(DATA begins)
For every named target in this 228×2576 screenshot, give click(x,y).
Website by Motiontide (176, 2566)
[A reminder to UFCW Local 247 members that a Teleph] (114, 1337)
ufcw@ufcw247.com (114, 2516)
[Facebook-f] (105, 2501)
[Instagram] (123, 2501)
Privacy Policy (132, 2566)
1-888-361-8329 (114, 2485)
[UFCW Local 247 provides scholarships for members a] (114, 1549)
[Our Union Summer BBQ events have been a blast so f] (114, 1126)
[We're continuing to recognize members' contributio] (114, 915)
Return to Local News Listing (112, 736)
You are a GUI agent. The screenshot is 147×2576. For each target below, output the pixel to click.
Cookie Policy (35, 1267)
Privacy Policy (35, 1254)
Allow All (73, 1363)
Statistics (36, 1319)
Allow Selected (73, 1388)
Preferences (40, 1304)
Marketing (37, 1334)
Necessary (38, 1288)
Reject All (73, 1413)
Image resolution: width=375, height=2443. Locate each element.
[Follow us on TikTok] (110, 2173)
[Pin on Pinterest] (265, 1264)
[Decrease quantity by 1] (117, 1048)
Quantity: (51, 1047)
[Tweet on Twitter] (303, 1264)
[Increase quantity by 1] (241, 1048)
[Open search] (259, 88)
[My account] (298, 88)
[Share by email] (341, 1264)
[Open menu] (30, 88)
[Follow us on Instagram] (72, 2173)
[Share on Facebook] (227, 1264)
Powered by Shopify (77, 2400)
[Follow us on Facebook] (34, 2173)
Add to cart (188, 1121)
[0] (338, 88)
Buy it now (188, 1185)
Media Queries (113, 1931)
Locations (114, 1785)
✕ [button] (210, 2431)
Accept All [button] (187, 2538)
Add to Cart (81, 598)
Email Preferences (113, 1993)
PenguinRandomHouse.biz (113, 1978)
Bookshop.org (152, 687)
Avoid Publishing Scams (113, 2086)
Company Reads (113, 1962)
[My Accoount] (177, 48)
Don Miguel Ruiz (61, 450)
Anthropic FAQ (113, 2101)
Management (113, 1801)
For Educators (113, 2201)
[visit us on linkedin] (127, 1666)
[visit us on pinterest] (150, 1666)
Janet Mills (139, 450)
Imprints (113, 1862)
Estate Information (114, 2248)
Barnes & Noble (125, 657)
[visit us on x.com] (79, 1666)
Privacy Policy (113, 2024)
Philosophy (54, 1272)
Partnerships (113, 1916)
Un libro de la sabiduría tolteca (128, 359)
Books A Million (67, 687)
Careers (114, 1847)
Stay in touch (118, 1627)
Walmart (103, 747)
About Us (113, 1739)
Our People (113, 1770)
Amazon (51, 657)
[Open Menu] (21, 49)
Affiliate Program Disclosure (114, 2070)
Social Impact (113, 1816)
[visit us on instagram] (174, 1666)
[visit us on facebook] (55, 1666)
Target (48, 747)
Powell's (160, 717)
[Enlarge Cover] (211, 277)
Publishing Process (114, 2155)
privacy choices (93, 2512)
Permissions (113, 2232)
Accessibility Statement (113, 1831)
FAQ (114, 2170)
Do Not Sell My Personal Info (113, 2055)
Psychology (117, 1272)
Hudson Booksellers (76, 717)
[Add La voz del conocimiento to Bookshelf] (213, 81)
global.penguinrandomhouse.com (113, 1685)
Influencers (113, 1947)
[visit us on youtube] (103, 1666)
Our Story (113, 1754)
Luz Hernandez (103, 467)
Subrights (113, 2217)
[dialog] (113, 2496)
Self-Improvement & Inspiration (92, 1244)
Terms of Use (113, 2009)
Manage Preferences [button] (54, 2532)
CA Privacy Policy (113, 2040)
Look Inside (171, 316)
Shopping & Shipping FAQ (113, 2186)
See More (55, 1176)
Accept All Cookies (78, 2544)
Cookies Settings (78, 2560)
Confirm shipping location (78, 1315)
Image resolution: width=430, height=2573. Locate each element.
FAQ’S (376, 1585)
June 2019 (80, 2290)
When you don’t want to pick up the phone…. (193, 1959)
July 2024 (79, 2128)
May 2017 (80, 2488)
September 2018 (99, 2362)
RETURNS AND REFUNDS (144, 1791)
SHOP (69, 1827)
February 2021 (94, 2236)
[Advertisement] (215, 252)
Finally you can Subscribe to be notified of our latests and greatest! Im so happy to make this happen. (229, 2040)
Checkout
(DATA ends)
*ASSIGNMENT*.
Your answer must be every line from the entries that contains the string "Policy", copied as it stands.

*SOLUTION*.
Privacy Policy (132, 2566)
Cookie Policy (35, 1267)
Privacy Policy (35, 1254)
Privacy Policy (113, 2024)
CA Privacy Policy (113, 2040)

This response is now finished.